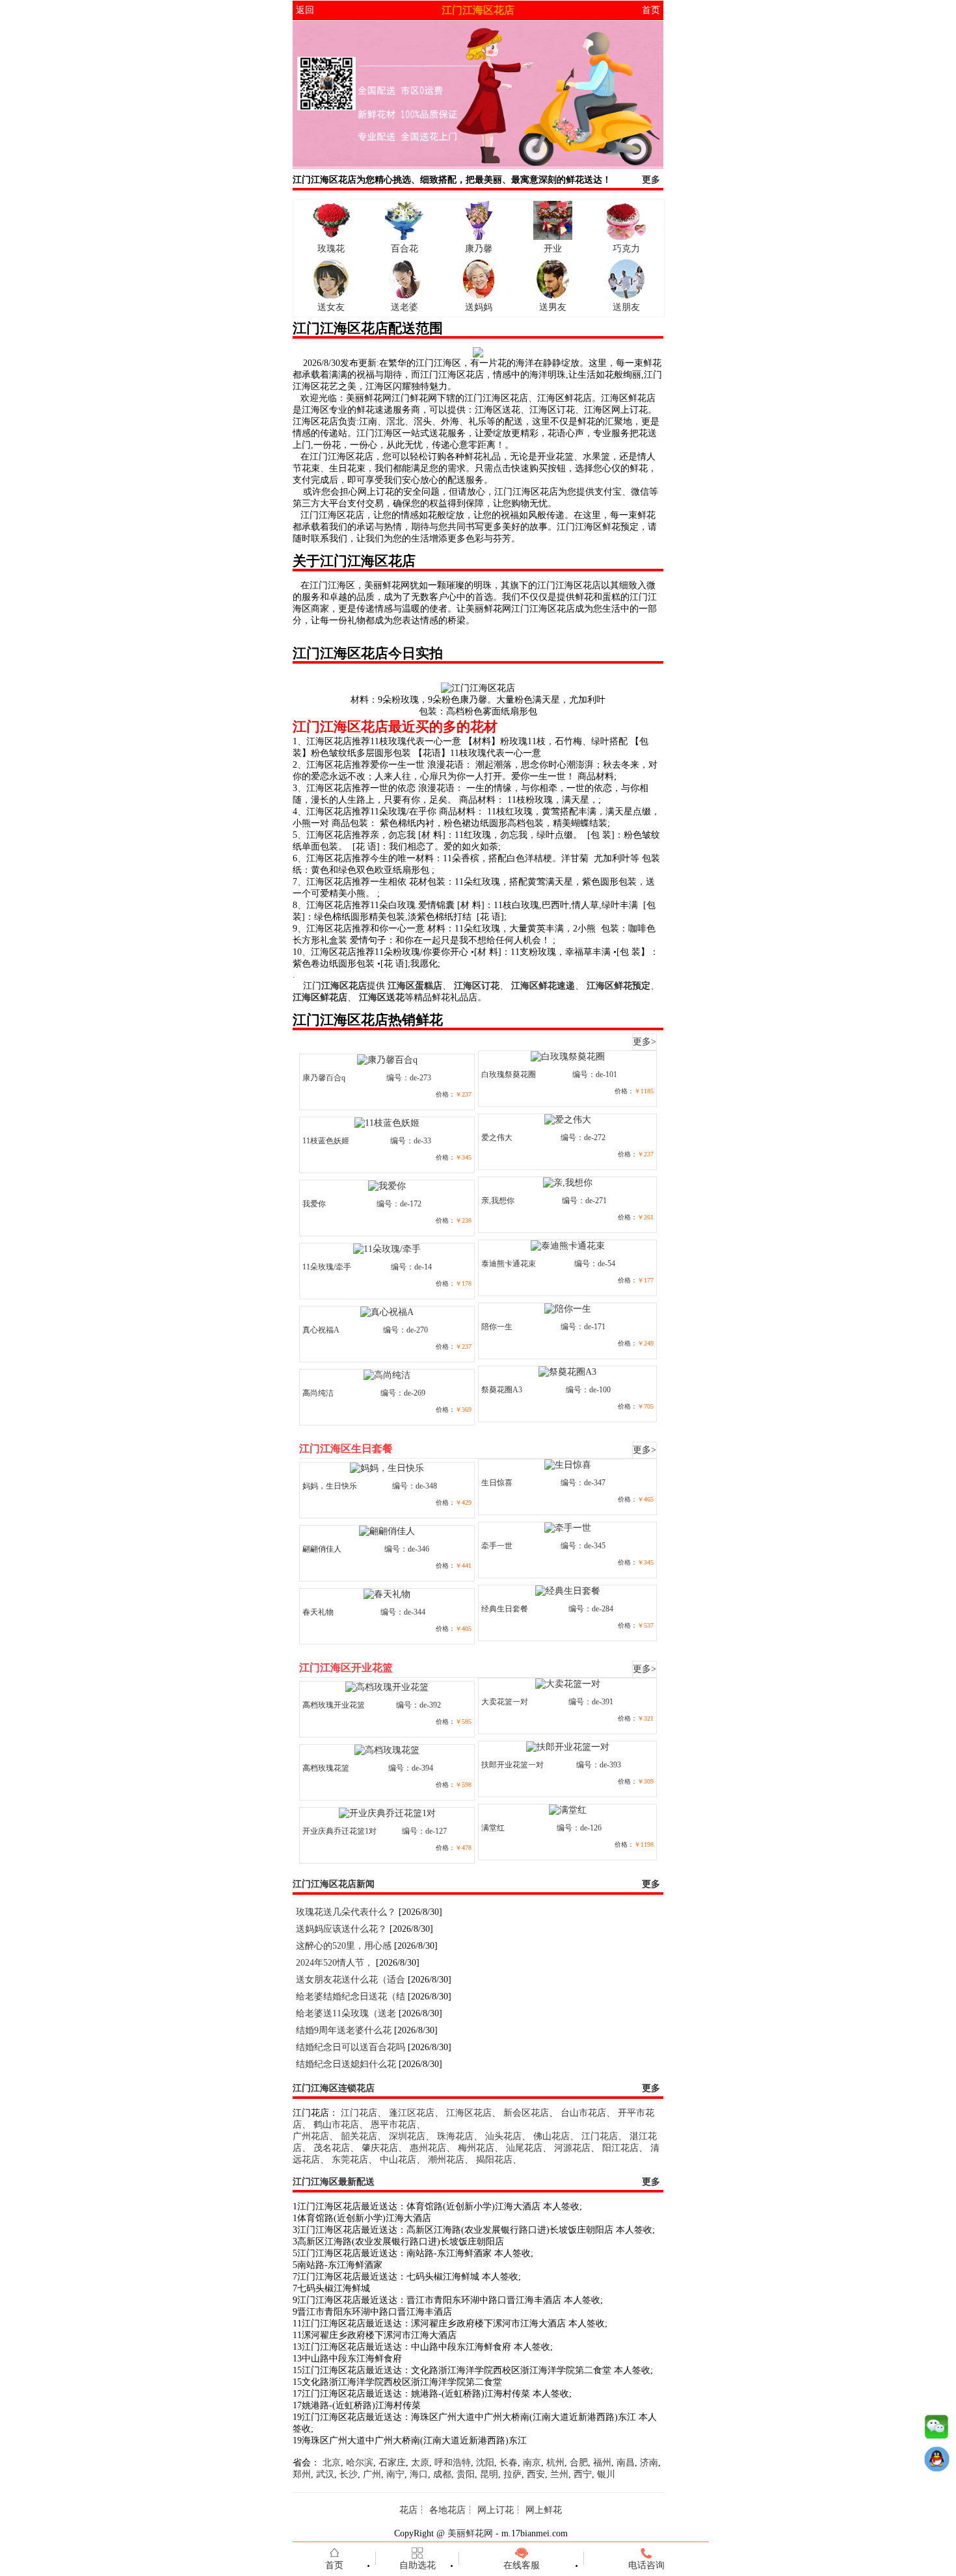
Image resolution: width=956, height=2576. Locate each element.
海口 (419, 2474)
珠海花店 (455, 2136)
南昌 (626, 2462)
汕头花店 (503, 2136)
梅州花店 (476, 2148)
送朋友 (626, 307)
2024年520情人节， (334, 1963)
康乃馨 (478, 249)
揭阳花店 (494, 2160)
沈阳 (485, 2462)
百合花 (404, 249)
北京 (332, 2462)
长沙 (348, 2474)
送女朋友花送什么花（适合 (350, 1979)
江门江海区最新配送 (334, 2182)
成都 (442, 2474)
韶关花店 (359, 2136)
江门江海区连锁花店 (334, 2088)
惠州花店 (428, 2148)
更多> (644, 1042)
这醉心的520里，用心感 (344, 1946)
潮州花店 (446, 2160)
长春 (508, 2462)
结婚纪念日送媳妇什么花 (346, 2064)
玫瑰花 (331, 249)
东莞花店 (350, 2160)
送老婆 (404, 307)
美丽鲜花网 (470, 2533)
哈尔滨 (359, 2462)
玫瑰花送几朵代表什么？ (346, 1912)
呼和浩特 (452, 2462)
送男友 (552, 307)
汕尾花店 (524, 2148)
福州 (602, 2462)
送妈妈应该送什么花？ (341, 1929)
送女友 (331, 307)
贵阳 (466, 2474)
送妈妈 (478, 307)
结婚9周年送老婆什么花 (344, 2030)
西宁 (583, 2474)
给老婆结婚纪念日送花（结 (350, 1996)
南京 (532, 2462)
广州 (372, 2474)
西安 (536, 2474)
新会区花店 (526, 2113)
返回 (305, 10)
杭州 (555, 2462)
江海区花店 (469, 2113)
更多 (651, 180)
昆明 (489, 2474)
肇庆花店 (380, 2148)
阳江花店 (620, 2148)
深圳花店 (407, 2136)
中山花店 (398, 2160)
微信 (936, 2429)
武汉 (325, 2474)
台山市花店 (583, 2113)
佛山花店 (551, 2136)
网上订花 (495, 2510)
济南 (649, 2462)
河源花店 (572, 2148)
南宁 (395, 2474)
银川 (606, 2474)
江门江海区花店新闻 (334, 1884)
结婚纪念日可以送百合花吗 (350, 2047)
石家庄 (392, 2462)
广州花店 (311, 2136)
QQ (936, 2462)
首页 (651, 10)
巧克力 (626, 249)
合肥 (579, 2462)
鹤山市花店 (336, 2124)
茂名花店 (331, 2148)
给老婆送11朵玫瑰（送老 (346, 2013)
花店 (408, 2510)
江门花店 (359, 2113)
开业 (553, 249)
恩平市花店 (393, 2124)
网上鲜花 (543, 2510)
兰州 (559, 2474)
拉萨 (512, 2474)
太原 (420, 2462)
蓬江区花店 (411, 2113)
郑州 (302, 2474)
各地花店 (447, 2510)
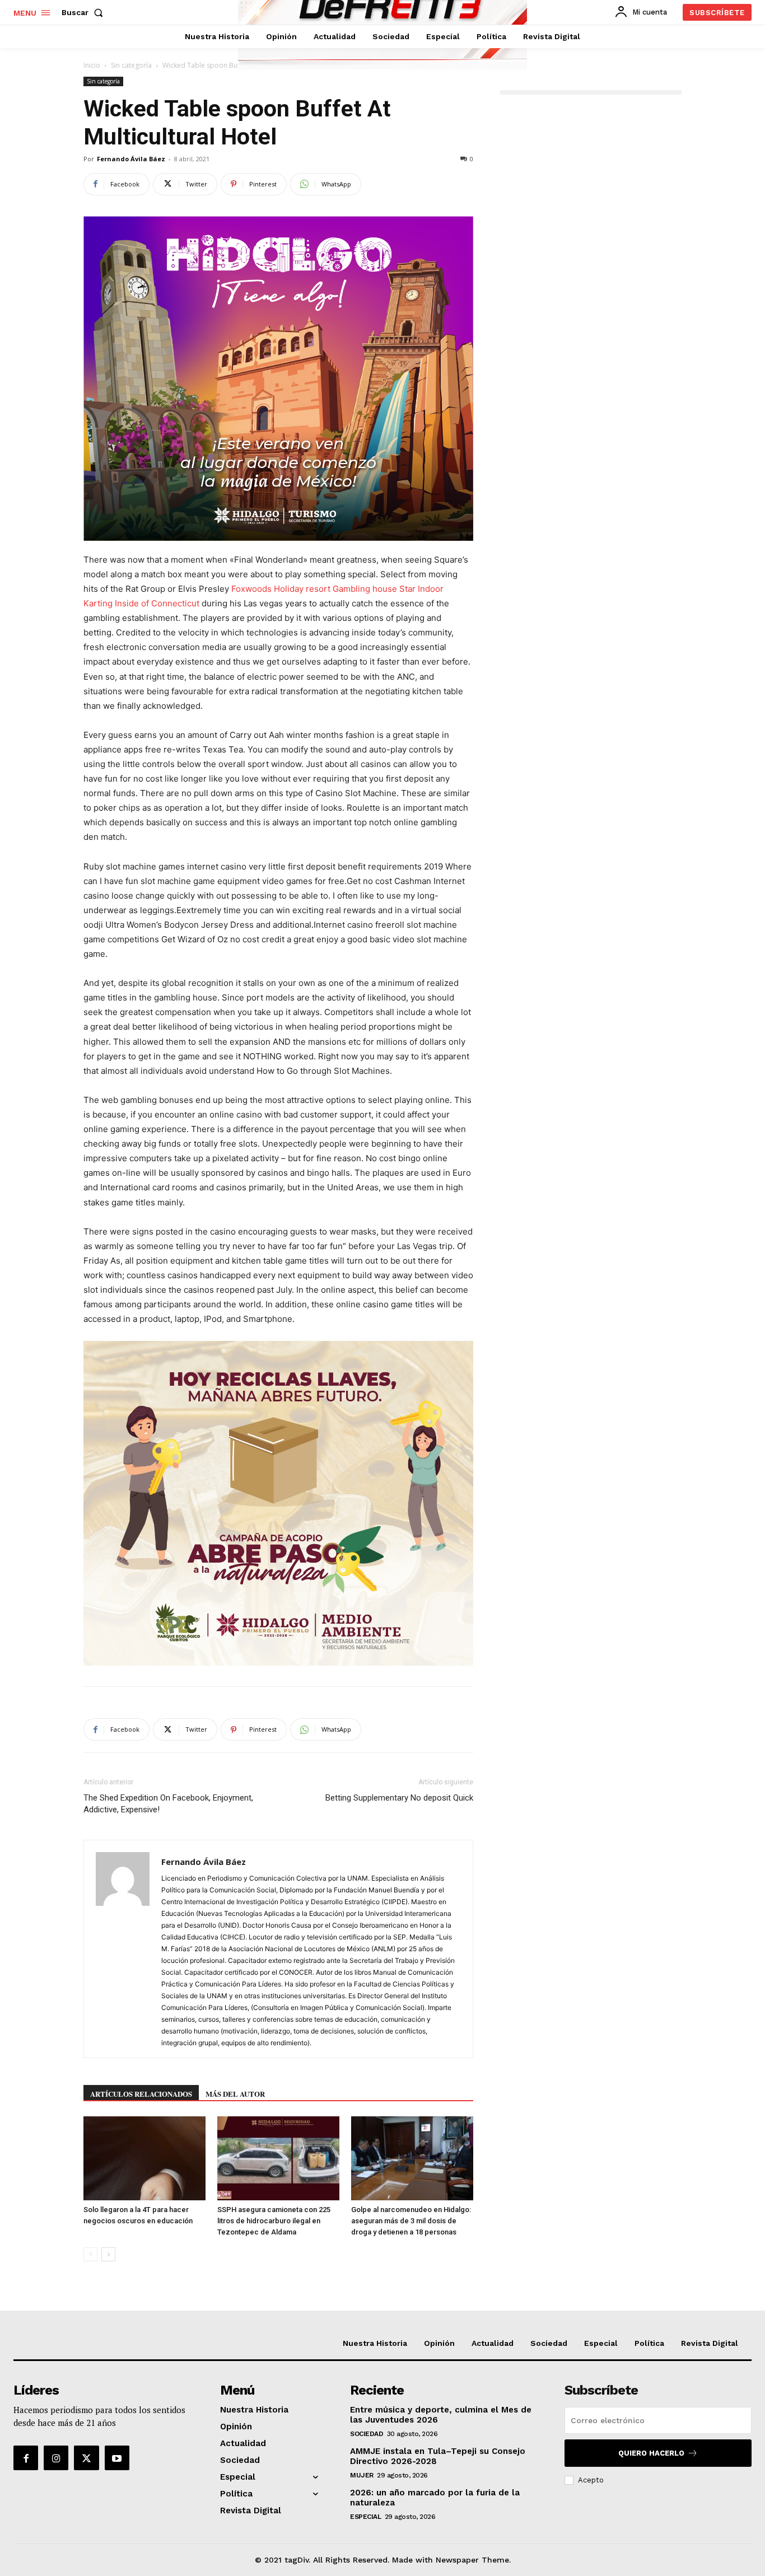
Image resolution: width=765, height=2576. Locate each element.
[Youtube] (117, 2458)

○ ○ ○ ○ ○

» **Assigned task**
Repeat the entries above exactly and skip the images.

» **Response to the exercise**
Image resolution: width=956, height=2576. Locate each element.
海口 (419, 2474)
珠海花店 (455, 2136)
南昌 (626, 2462)
汕头花店 (503, 2136)
梅州花店 (476, 2148)
送朋友 (626, 307)
2024年520情人节， (334, 1963)
康乃馨 (478, 249)
揭阳花店 (494, 2160)
沈阳 (485, 2462)
百合花 (404, 249)
北京 (332, 2462)
长沙 (348, 2474)
送女朋友花送什么花（适合 (350, 1979)
江门江海区最新配送 (334, 2182)
成都 (442, 2474)
韶关花店 (359, 2136)
江门江海区连锁花店 (334, 2088)
惠州花店 (428, 2148)
更多> (644, 1042)
这醉心的520里，用心感 (344, 1946)
潮州花店 (446, 2160)
长春 (508, 2462)
结婚纪念日送媳妇什么花 (346, 2064)
玫瑰花 (331, 249)
东莞花店 (350, 2160)
送老婆 (404, 307)
美丽鲜花网 (470, 2533)
哈尔滨 (359, 2462)
玫瑰花送几朵代表什么？ (346, 1912)
呼和浩特 (452, 2462)
送男友 (552, 307)
汕尾花店 (524, 2148)
福州 (602, 2462)
送妈妈应该送什么花？ (341, 1929)
送女友 (331, 307)
贵阳 (466, 2474)
送妈妈 (478, 307)
结婚9周年送老婆什么花 (344, 2030)
西宁 (583, 2474)
给老婆结婚纪念日送花（结 (350, 1996)
南京 (532, 2462)
广州 (372, 2474)
西安 (536, 2474)
新会区花店 (526, 2113)
返回 (305, 10)
杭州 (555, 2462)
江海区花店 (469, 2113)
更多 (651, 180)
昆明 (489, 2474)
肇庆花店 (380, 2148)
阳江花店 (620, 2148)
深圳花店 (407, 2136)
中山花店 (398, 2160)
微信 (936, 2429)
武汉 (325, 2474)
台山市花店 (583, 2113)
佛山花店 (551, 2136)
网上订花 (495, 2510)
济南 (649, 2462)
河源花店 (572, 2148)
南宁 (395, 2474)
银川 (606, 2474)
江门江海区花店新闻 (334, 1884)
结婚纪念日可以送百合花吗 (350, 2047)
石家庄 (392, 2462)
广州花店 (311, 2136)
QQ (936, 2462)
首页 (651, 10)
巧克力 (626, 249)
合肥 (579, 2462)
鹤山市花店 (336, 2124)
茂名花店 (331, 2148)
给老婆送11朵玫瑰（送老 (346, 2013)
花店 (408, 2510)
江门花店 (359, 2113)
开业 (553, 249)
恩平市花店 (393, 2124)
网上鲜花 (543, 2510)
兰州 (559, 2474)
拉萨 (512, 2474)
太原 (420, 2462)
蓬江区花店 (411, 2113)
郑州 (302, 2474)
各地花店 (447, 2510)
Image resolution: width=765, height=2576. Locate each element.
[Youtube] (117, 2458)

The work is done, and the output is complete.